**Work to complete:**
The required output is the line with "Go to Origins subsection in Contents" and each line that follows it to the end of the entries below, copied exactly and with nothing added.

*** Exercise inputs ***

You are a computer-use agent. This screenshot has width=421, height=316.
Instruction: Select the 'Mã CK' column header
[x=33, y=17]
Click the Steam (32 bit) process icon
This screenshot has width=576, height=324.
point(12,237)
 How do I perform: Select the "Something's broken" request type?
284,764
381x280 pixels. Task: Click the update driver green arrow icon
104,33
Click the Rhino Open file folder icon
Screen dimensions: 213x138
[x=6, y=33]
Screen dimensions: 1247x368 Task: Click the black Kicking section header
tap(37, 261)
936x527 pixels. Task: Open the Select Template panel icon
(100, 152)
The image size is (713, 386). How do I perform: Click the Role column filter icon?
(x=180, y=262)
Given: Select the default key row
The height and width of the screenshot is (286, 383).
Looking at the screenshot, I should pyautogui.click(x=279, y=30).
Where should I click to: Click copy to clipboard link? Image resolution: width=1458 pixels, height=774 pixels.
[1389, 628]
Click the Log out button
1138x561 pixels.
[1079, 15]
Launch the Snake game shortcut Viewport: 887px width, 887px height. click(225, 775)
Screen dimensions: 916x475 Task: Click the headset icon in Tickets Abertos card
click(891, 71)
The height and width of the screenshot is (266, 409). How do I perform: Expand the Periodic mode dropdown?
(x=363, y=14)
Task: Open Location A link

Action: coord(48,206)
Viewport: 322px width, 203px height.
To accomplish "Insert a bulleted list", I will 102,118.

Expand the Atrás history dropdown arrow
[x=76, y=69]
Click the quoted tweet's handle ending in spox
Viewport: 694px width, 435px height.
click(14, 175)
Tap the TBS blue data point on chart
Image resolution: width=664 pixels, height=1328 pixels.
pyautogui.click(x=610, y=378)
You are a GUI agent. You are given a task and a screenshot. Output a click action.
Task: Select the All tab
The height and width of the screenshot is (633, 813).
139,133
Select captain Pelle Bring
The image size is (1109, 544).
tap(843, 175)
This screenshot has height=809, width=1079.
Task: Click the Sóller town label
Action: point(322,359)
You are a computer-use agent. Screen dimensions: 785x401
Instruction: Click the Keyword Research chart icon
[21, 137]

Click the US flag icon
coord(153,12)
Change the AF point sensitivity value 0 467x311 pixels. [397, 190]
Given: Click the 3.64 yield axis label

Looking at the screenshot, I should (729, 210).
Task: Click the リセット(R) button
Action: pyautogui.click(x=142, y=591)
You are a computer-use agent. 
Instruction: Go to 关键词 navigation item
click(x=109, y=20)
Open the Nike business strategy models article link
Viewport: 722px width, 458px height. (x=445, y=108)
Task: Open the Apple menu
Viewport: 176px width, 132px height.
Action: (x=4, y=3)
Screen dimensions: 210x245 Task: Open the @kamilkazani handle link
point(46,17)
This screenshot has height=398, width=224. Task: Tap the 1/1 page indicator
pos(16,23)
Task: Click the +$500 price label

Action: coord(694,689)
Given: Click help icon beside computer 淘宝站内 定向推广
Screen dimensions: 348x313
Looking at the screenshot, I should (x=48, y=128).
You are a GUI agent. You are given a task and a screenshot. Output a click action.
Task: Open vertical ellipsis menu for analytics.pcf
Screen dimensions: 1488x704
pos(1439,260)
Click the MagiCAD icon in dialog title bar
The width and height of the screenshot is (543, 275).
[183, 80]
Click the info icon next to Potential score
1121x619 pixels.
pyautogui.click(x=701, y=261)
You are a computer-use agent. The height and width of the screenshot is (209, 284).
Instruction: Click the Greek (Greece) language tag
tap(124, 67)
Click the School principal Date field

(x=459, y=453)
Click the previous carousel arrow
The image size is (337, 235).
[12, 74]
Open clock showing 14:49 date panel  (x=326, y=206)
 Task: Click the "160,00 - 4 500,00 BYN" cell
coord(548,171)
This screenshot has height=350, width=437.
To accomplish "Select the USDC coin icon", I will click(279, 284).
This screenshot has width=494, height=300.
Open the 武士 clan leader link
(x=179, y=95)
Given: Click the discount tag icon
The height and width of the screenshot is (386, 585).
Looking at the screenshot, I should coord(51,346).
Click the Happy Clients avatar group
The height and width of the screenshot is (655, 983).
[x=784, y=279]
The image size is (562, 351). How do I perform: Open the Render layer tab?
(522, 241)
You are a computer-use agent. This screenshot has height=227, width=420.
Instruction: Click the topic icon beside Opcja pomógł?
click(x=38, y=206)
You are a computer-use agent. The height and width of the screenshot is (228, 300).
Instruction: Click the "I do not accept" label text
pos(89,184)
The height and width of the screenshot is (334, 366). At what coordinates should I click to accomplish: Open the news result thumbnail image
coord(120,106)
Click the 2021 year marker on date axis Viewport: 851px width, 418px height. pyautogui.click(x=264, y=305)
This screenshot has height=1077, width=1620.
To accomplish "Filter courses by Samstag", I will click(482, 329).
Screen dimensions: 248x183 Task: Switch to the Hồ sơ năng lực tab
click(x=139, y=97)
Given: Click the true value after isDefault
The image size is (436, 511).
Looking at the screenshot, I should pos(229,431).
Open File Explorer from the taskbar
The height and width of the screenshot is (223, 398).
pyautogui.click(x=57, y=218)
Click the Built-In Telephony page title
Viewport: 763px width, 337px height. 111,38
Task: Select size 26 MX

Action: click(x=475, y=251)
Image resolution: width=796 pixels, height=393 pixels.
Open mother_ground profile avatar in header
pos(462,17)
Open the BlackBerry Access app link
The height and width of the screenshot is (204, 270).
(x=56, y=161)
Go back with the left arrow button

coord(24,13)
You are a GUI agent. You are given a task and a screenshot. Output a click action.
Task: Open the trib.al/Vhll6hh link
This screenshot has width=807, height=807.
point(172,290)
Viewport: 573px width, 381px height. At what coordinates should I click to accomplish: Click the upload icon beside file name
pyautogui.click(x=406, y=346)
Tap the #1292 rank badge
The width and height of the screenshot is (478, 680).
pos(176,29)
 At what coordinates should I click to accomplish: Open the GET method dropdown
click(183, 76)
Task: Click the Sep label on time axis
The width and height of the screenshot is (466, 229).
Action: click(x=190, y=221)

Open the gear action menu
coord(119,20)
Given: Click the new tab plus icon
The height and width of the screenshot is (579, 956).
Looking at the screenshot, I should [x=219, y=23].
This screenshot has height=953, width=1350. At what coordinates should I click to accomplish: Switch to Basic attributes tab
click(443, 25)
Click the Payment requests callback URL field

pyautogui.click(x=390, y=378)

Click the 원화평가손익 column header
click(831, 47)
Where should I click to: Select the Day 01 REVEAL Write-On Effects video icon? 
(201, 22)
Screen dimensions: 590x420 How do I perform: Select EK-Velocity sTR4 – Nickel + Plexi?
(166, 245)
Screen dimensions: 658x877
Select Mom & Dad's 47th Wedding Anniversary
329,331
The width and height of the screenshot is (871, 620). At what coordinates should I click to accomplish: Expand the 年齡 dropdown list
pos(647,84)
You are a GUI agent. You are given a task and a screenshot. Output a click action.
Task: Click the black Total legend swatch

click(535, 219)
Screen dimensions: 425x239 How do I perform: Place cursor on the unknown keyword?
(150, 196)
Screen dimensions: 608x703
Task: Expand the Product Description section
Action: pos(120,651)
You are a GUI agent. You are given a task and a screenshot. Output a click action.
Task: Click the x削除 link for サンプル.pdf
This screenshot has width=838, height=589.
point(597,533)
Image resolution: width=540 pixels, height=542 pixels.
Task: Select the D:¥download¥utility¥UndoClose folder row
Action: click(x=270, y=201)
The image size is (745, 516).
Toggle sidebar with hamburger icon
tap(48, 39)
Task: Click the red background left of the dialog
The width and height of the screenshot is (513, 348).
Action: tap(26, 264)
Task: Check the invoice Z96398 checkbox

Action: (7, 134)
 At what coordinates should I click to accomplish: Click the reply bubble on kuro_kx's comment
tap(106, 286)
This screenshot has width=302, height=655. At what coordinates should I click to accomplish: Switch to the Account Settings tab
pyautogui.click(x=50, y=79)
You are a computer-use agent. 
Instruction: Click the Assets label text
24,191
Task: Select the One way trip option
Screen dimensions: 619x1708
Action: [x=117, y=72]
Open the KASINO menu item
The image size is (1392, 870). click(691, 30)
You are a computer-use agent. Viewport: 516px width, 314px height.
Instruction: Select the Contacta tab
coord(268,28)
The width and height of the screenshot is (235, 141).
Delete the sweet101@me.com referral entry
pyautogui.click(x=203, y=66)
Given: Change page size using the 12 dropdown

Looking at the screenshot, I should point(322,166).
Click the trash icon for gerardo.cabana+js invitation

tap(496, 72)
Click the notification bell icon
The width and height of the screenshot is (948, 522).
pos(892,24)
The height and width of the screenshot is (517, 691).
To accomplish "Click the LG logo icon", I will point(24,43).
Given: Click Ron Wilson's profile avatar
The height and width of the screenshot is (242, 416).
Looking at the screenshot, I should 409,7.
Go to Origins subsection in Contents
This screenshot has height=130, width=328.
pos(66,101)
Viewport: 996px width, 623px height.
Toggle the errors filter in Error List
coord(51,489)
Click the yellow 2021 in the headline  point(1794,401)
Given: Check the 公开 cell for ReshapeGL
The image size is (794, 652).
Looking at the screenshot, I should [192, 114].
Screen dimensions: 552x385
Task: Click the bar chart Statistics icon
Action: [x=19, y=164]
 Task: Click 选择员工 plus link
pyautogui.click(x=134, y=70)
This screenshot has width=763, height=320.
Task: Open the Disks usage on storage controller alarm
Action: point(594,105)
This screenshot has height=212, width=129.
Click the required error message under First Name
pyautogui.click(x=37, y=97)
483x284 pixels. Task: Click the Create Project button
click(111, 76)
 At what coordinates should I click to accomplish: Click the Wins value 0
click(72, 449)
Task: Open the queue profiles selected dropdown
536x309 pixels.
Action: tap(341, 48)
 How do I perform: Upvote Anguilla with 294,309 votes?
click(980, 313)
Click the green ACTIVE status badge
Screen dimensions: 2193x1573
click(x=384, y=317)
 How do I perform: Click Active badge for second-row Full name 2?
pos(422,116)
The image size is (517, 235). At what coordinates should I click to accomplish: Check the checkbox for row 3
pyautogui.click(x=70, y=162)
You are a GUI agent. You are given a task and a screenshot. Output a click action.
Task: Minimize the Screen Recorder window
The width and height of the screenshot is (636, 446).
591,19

*** End of Exercise inputs ***

**Task answer:**
Go to Origins subsection in Contents
This screenshot has height=130, width=328.
pos(66,101)
Viewport: 996px width, 623px height.
Toggle the errors filter in Error List
coord(51,489)
Click the yellow 2021 in the headline  point(1794,401)
Given: Check the 公开 cell for ReshapeGL
The image size is (794, 652).
Looking at the screenshot, I should [192, 114].
Screen dimensions: 552x385
Task: Click the bar chart Statistics icon
Action: [x=19, y=164]
 Task: Click 选择员工 plus link
pyautogui.click(x=134, y=70)
This screenshot has width=763, height=320.
Task: Open the Disks usage on storage controller alarm
Action: point(594,105)
This screenshot has height=212, width=129.
Click the required error message under First Name
pyautogui.click(x=37, y=97)
483x284 pixels. Task: Click the Create Project button
click(111, 76)
 At what coordinates should I click to accomplish: Click the Wins value 0
click(72, 449)
Task: Open the queue profiles selected dropdown
536x309 pixels.
Action: tap(341, 48)
 How do I perform: Upvote Anguilla with 294,309 votes?
click(980, 313)
Click the green ACTIVE status badge
Screen dimensions: 2193x1573
click(x=384, y=317)
 How do I perform: Click Active badge for second-row Full name 2?
pos(422,116)
The image size is (517, 235). At what coordinates should I click to accomplish: Check the checkbox for row 3
pyautogui.click(x=70, y=162)
You are a GUI agent. You are given a task and a screenshot. Output a click action.
Task: Minimize the Screen Recorder window
The width and height of the screenshot is (636, 446).
591,19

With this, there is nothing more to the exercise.